--- Start READING PASSAGE ---

Time passed, and our meanderings took us nowhere in particular during that time. At some point one or the other of us thought out loud that we’d better get back. The fantasy world of play and illusion faded away with a sigh, and reality settled back down, in us and on us, and it was heavy.

Which way was back? My brother expected I would know, as I was the oldest. I didn’t know; I didn’t have any sense of direction, and I still don’t. The sun, we thought, was so low in the sky. Night was coming! We thought we’d try to remember our afternoon, and we looked around. What seemed familiar? What had we passed? Nothing we saw seemed right. Why hadn’t we used the Hansel and Gretel trick, only better?

And we listened. A road ran past the house. We thought maybe we could hear cars and head toward the sound, then walk back to the house along the road. No car sounds. We heard only birds, wind, twigs and leaves crackling as we stepped on them. And maybe there were other sounds we hadn’t picked up on before, slightly ominous sounds. Definitely time to get back.

I sadly realized that we were lost. Yes, I was positive. I reasoned that kids had been lost before and made their way out, even out of woods where they weren’t supposed to be in the first place. I was sure of it: lost people sometimes found a path. Or were found. Even though we figured we’d gone so far that we must have left the state of Maine by then, we thought they’d come looking for us, and we’d be rescued and get ice cream!

Or get in trouble for scaring everyone, and making them bundle up to come out and find us, and for going to the place we were not supposed to, doing things we were not supposed to, breaking the rules. As usual; right, little brother? You and I were always good at that kind of stuff: we were bad kids, we were rebels. Not angelic, like the baby sister. We were tough!

But not so tough that we didn’t recognize the situation for what it was. We were lost, and the daylight was going, and we didn’t know which way to turn, or how far we’d come. We felt less and less like tough kids and more and more like little children who needed their daddy, first, to find the way out, then their mommy, to comfort and embrace. We’d face the inevitable trouble later, and cry a lot, pitifully, so maybe the trouble would be forgotten...

We tried trudging one way, convincing ourselves, “Oh, yeah, I remember that rock, I know I do!”

That way wasn’t it.

--- End READING PASSAGE ---
--- Start GIVEN RECORDS ---

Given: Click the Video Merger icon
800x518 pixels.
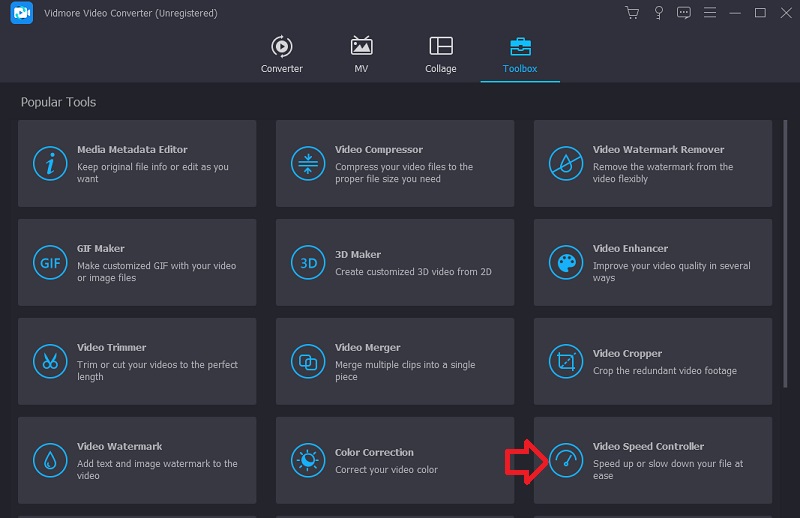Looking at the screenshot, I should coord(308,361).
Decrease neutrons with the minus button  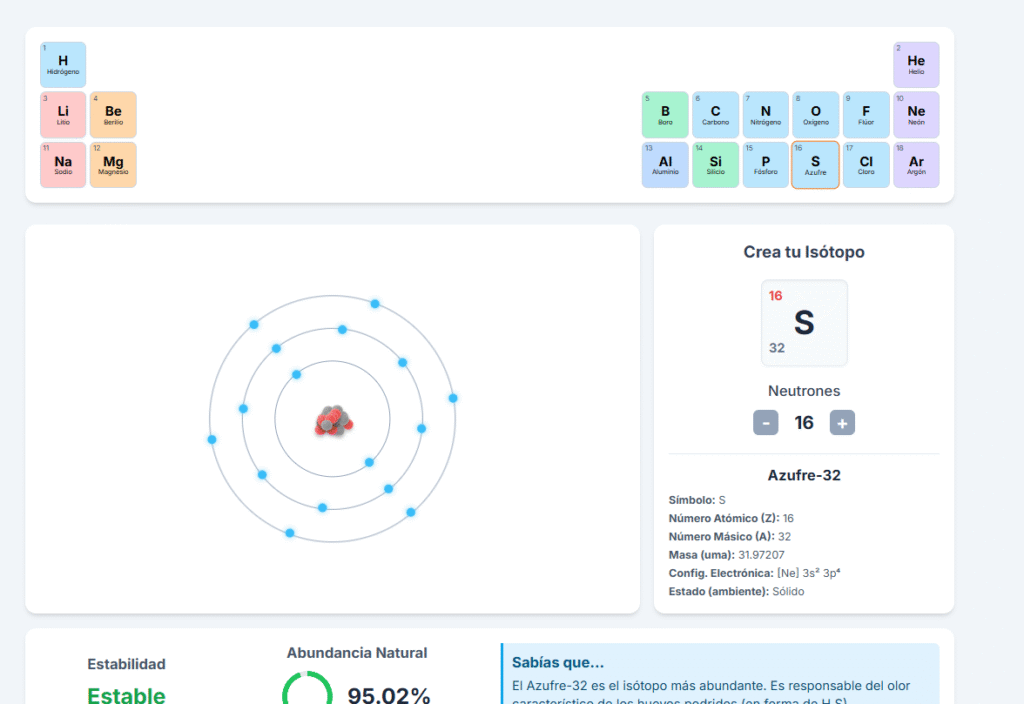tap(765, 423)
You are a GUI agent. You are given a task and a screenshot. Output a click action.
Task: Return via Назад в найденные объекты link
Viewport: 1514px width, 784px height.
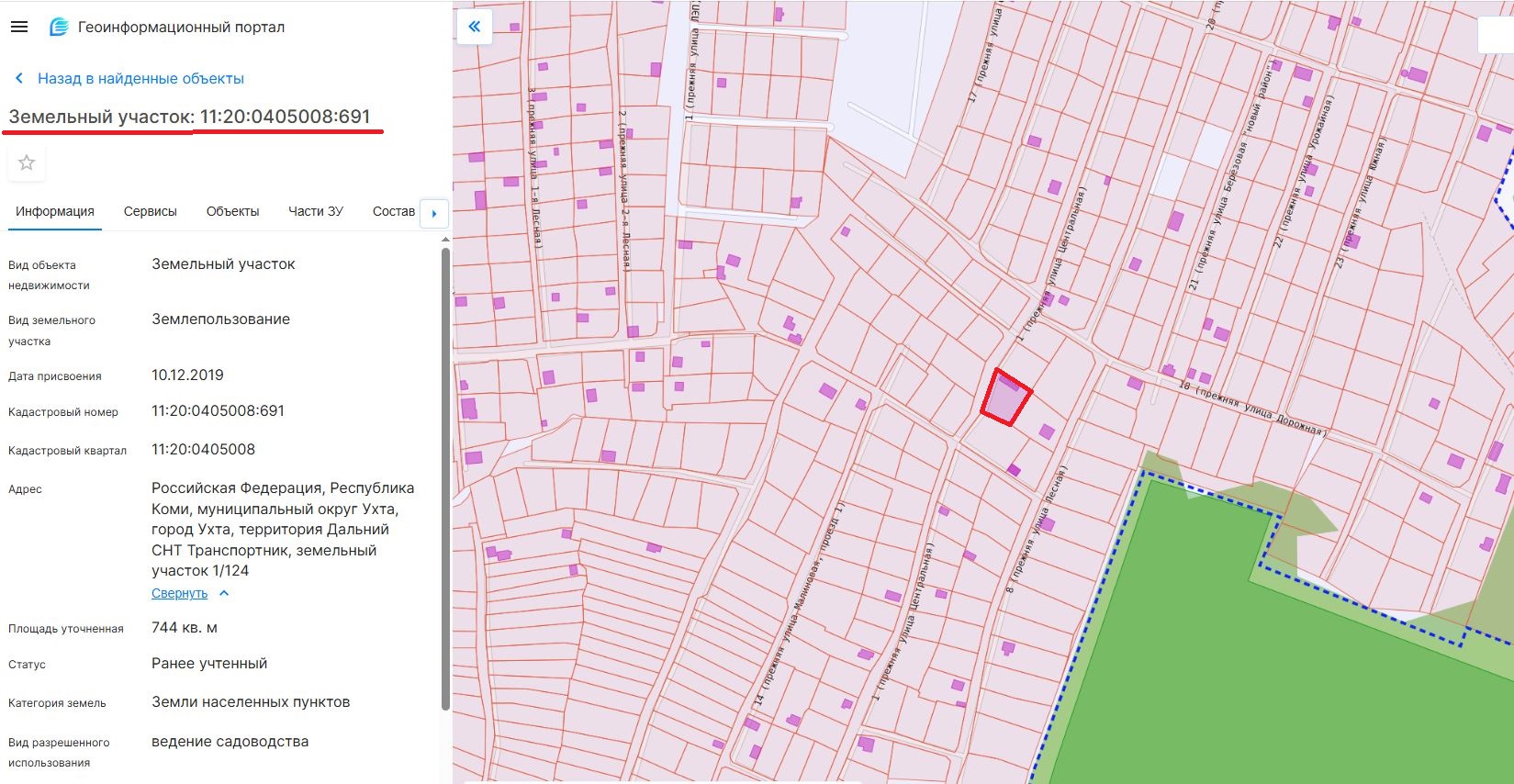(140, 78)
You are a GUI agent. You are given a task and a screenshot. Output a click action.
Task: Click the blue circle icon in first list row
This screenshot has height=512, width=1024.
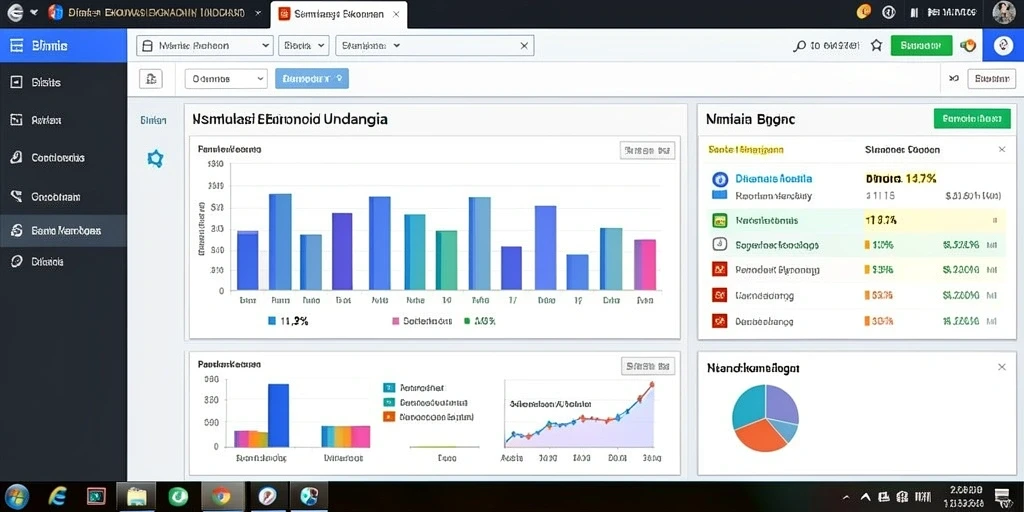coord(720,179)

--- End GIVEN RECORDS ---
--- Start GIVEN RECORDS ---

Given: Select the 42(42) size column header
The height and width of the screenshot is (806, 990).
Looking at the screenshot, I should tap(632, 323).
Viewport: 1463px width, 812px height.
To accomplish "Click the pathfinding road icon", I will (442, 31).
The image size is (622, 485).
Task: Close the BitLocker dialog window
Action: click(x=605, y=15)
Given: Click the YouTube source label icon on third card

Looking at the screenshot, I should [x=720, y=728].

--- End GIVEN RECORDS ---
--- Start GIVEN RECORDS ---

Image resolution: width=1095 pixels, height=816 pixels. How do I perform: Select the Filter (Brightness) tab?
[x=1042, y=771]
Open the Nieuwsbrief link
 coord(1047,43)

--- End GIVEN RECORDS ---

Answer these questions about the reading passage on getting lost in the woods:
(a) Why did the brother expect the narrator to know the way back?
(b) What sounds did they hope to hear so they could find the road?
(c) Which state did they figure they must have left by then?
The entries have no connection to the reading passage.

(a) The narrator was the oldest.
(b) Car sounds.
(c) Maine.